Hello over there, Kentucky!
Before I go any further, let me just say that I am thankful that there are other folks out there who are willing to travel a few hours just to see one small insect. Some (okay, many) would call us crazy, and others would call us nerds. These are descriptions we would all agree to with a smile on our faces. Everyone has a special interest or two that makes them happy, and for which they would drive long distances to indulge. For some of us, that special interest is being outside, searching for new and exciting things, whether they be birds, flowers, or insects.
And so, back to our quest. Several hundred yards from the river proper is where we found what we were looking for. And what, exactly, WERE we looking for? Three years ago John Howard stumbled upon a beetle he didn't recognize, and it was very close to this area. John knows his insects, so for him to say he found something that he didn't recognize is saying something. Eventually some photos got posted to bugguide.net, where the knowledgeable folks there identified it as Megacyllene decora, or the Amorpha Borer Beetle. It gets its common name from the Amorpha plant that it bores into in order to lay its eggs.

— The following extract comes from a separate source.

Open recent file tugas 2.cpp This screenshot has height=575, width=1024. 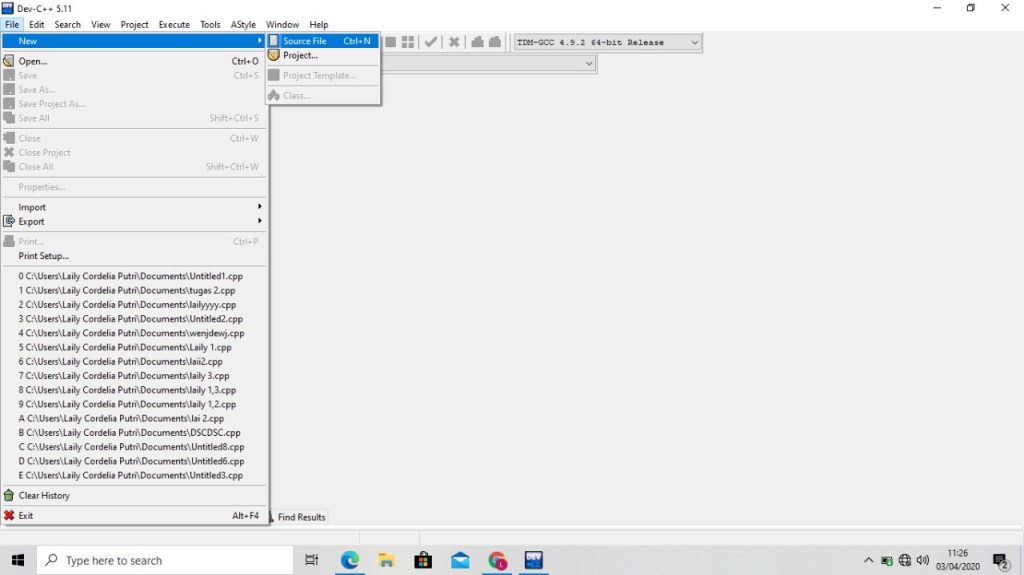click(130, 290)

Amorpha fruticosa, or False Indigo - host plant for the Amorpha Borer Beetle, seen here in flower.
As shown on this map from the USDA Plants Database, the plant has limited distribution in Ohio, occurring in only 5 counties in the southern half of the state (it's slightly more prevalent in northern Ohio, where it has been introduced). One of those southern counties is Scioto County, and that is where we spent our time along the river looking for the beetle. Or maybe I should say The Beetle, capital "T" and "B," since it seems to be a rarity for Ohio, and I'm all about seeing rarities first-hand. I remember reading about The Beetle on Jim McCormac's blog last year, and was delighted to be part of the search party this year. (To read Jim's account of this year's expedition, click HERE.)
I had an idea of what we were searching for, so my pulse quickened when we came across this beetle on late-flowering thoroughwort, Eupatorium serotinum. This, however, is not The Beetle. This is a Pennsylvania Leatherwing, Chauliognathus pensylvanicus, which is somewhat similar in markings to The Beetle, but smaller, and not as brilliantly colored.
Here is the charmer that got us all hootin' and hollerin', Megacyllene decora in the flesh!
This may not look like much, but it is a very large, shrubby late-flowering thoroughwort, a plant which was in abundance, and which is used by the Amorpha borer as a nectar source.
Here you see part of our group gathered 'round in order to thoroughly document and absorb the awesomeness of this cool beetle.
In case you're curious about the scale of things, the beetle is the tiny yellow dot in the middle of the purple flower in the center of this photo. I can't help but wonder how that beetle must have felt to see all of these huge bipeds with third-eye appendages and large flashing lights bearing down upon it.
And now... the star of the show! We decided to pose it on ironweed to provide a nice contrast to it's spectacular coloring.
Megacyllene decora posed on tall ironweed.
The true work of any naturalist, amateur or professional, is to spend time with their subject and observe it. One should make every effort at getting to know it and its habits, even if it is only for a few brief minutes. Being able to catch something as basic and elemental as grooming behavior, as seen here, was a real treat.
I don't know if the beetle really was mad or not, but this close-up certainly makes it look that way to my anthropomorphic sensibilities.
As to its awareness of us, well, it definitely had an eye on us. Being flanked on all sides by cameras held at very close range, we are lucky that this isn't an insect with a more aggressive defense strategy (as in, going for your eyes or squirting flesh-eating fluid from its nether regions). As far as we know, the main thing to fear from the Amorpha borer beetle is being munched by its mean-looking mandibles, but none of us tested those chompers, so I don't know what the real affect would be from that. Regardless, when an insect is eying each of its hunters, as The Beetle appears to be doing here (there was a camera to my immediate right, exactly in line with his gaze in the photo at right), you best not try messing with it!
I can now say that I have observed first-hand the appeal of this beautiful beetle, but the rare nature does beg some questions. While John Howard discovered this stronghold 3 years ago, no one has managed to find more than 2 individuals of this species in this area since the initial discovery. Two questions arise in my mind from this: 1.) Why are there so few of them around (compared to the leatherwings and other insects that we found in abundance)?; and, 2.) Why are they so localized? Well-known bug guy Eric Eaton says he lived in Cincinnati for 11 years and only came across this bug once. Intrepid nature explorers, ALWAYS keep an eye out. I know I will be out and about looking for this beetle next year, hoping to find another population.